In foundry operations, metal parts are frequently made using “sand casting” methods wherein disposable foundry shapes, such as molds and cores, are fabricated with a mixture of sand and an organic or inorganic binder, sometimes referred to as a “foundry mix”. Molds and cores are produced by chemical or heat hardening of the mixture of sand and binder onto a pattern or core box. Sometimes a catalyst is used to cure the no bake foundry mix more rapidly. A Mold Releasing Agent is used to reduce or eliminate adhesion of a mold to a pattern or core box surface.

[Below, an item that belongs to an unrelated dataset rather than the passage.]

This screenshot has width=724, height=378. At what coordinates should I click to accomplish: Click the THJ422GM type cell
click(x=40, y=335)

No Bake Foundry Mold Releasing Agent
Various processes, such as, for example, the air-set or no-bake process, the carbon dioxide process, the cold box process, hot box processes, and similar mold manufacturing processes are well known. In these processes, sand and binder mixture is molded upon patterns or in core boxes. The patterns may be constructed from plastic, wood, or metal. Typical metals are aluminum and cast iron. Other materials may also be used. In the no-bake process, the sand/binder mixture, or foundry mix, contains a catalyst, so the mixture will cure rapidly without additional reagents. Heat may be added if desired in some processes to increase the cure rate. The no bake foundry mix is shaped by compacting it in a pattern and allowing it to cure so that the mix is self-supporting. The composition of the foundry mix, including any catalyst, must be such as to allow adequate work time to allow shaping before the mixture hardens.

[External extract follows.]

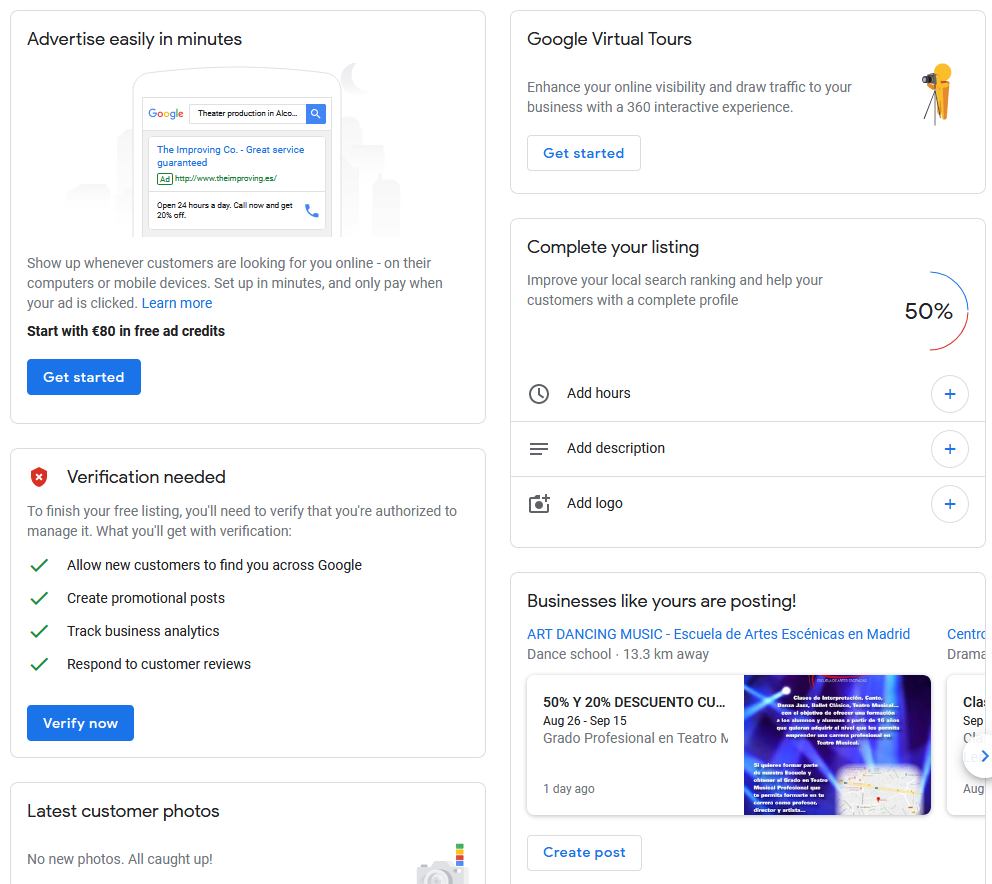Click the blue Get started advertising button
Screen dimensions: 992x884
(84, 377)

Mold Releasing Agents are typically sprayed or brushed onto a pattern or core box surface periodically during pattern or core preparation. The Mold Release Agent can be an emulsion or dispersion. If dispersed in a solvent, the solvent serves to wet the surface of a shape-determining mold, onto which the release agent is applied. It is highly desirable to reuse the same pattern or core box many times, to generate a number of molds from the same pattern or core box. Therefore, it is important for the pattern or core to be quickly and cleanly released from the finished molds with a minimum amount of release agent residue or build up on the pattern, and with minimal need to clean the pattern surface.